→ **Try it**
Print every line below that comes at or after the line containing "498x598 pixels.", exactly as written.

→ **Exercise inputs**
━━━━

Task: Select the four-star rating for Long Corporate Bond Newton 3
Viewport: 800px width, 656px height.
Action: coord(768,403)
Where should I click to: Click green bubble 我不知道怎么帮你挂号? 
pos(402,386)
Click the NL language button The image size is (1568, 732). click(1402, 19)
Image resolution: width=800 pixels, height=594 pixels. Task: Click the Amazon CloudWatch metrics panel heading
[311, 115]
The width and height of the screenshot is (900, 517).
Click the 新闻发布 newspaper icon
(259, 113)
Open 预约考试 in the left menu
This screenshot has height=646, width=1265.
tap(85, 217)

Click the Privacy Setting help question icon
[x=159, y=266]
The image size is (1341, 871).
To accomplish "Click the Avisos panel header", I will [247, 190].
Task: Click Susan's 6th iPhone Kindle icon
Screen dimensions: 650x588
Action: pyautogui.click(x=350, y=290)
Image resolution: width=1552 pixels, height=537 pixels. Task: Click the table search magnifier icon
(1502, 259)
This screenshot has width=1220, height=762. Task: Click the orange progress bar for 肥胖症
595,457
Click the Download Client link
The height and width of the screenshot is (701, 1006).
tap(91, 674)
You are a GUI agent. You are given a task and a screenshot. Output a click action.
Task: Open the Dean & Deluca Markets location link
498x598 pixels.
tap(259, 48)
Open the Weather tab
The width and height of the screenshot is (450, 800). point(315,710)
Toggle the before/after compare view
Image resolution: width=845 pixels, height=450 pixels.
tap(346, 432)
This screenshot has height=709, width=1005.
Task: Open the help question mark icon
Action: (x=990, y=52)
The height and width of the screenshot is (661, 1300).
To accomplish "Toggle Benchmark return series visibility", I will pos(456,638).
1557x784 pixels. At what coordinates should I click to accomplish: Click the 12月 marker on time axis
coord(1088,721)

━━━━

→ **Solution for this problem**
498x598 pixels.
tap(259, 48)
Open the Weather tab
The width and height of the screenshot is (450, 800). point(315,710)
Toggle the before/after compare view
Image resolution: width=845 pixels, height=450 pixels.
tap(346, 432)
This screenshot has height=709, width=1005.
Task: Open the help question mark icon
Action: (x=990, y=52)
The height and width of the screenshot is (661, 1300).
To accomplish "Toggle Benchmark return series visibility", I will pos(456,638).
1557x784 pixels. At what coordinates should I click to accomplish: Click the 12月 marker on time axis
coord(1088,721)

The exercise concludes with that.